There is no specific antidote for acetylcysteine poisoning; treatment is symptomatic.

Adverse Reactions

The most common adverse reactions associated with oral administration of acetylcysteine are gastrointestinal reactions. Hypersensitivity reactions, including anaphylactic shock, anaphylactic/anaphylactoid reactions, bronchospasm, angioedema, rash, and pruritus, occurred less frequently.

The adverse reactions listed below are categorized by system organ class and frequency of occurrence: very common (≥ 1/10), common (≥ 1/100 to < 1/10), uncommon (≥ 1/1,000 to < 1/100), rare (≥ 1/10,000 to < 1/1,000), very rare (< 1/10,000), and not known (cannot be estimated from available data).

Within each group, adverse reactions are listed in order of decreasing severity.

Immune system disorders:
Uncommon – hypersensitivity; very rare – anaphylactic shock, anaphylactic/anaphylactoid reactions.

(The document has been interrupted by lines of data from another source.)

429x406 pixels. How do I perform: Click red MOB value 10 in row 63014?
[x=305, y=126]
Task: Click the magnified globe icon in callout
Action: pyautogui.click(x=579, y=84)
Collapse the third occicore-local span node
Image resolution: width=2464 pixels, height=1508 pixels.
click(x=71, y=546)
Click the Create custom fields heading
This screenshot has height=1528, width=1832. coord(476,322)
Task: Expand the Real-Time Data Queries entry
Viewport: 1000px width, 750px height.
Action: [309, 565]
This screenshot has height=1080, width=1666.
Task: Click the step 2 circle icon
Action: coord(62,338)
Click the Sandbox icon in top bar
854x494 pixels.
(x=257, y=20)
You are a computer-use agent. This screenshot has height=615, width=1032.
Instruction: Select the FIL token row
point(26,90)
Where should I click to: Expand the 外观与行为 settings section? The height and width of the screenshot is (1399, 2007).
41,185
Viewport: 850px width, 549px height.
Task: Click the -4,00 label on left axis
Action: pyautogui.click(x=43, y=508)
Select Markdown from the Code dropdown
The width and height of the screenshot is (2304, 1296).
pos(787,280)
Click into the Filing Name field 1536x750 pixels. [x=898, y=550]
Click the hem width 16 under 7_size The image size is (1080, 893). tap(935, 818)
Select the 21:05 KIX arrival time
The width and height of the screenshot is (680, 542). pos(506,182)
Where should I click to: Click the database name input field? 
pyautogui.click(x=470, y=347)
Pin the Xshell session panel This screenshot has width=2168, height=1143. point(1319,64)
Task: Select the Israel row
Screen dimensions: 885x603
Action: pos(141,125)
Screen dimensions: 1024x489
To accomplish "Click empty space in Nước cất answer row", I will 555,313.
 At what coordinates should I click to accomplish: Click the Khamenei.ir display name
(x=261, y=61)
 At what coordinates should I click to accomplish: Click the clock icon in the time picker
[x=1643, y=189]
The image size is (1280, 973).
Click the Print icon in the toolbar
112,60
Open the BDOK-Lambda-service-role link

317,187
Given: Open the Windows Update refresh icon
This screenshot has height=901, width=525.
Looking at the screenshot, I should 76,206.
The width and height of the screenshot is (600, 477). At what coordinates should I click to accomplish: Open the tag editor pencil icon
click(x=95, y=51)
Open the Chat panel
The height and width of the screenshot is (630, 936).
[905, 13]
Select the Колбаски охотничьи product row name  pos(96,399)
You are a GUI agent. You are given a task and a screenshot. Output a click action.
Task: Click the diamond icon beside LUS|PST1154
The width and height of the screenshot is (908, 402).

Blood and lymphatic system disorders:
Not known – anemia.

Nervous system disorders:
Uncommon – headache.

Ear and labyrinth disorders:
Uncommon – tinnitus.

Cardiac disorders:
Uncommon – tachycardia.

Vascular disorders:
Very rare – hemorrhages.

Thoracic organ and mediastinum disorders:
Rare – bronchospasm, dyspnea.

Respiratory system disorders:
Not known – rhinorrhea.

Gastrointestinal disorders:
Uncommon – vomiting, diarrhea, stomatitis, abdominal pain, nausea; rare – dyspepsia; not known – unpleasant breath odor.

Skin and subcutaneous tissue disorders:
Uncommon – urticaria, rash, Quincke's edema (angioedema), pruritus; not known – eczema.

General disorders and administration site conditions:
Uncommon – hyperthermia; not known – facial swelling.

Investigations:
Uncommon – decreased blood pressure.

In very rare cases, severe skin reactions such as Stevens-Johnson syndrome and Lyell's syndrome have been reported in association with acetylcysteine use. In most of these cases, at least one other medicinal product is more likely to have caused the mucocutaneous syndrome. Therefore, if any new skin or mucous membrane changes occur, patients should consult a physician immediately and discontinue acetylcysteine treatment without delay.

Cases of decreased platelet aggregation have been reported; however, the clinical significance of this effect has not been established.

Reporting of adverse reactions

Reporting suspected adverse reactions after a medicinal product's authorization is important. It allows continued monitoring of the benefit-risk balance of the medicinal product. Healthcare professionals and patients, as well as their legal representatives, are encouraged to report any suspected adverse reactions and lack of efficacy via the Automated Pharmacovigilance Information System at the following link: https://aisf.dec.gov.ua.

Shelf life. 2 years.

Storage conditions. Store in the original packaging at a temperature not exceeding 25 °C. Keep out of reach of children.

Packaging. Effervescent tablets: № 10 (2×5), № 20 (2×10) in a strip pack within a carton.

Dispensing category. Over-the-counter (without prescription).

Manufacturer. LIMITED LIABILITY COMPANY "CORPORATION "ZDOROVYA".

Manufacturer's address and location of business operations.
22, Shevchenka Street, Kharkiv, Kharkiv Oblast, 61013, Ukraine.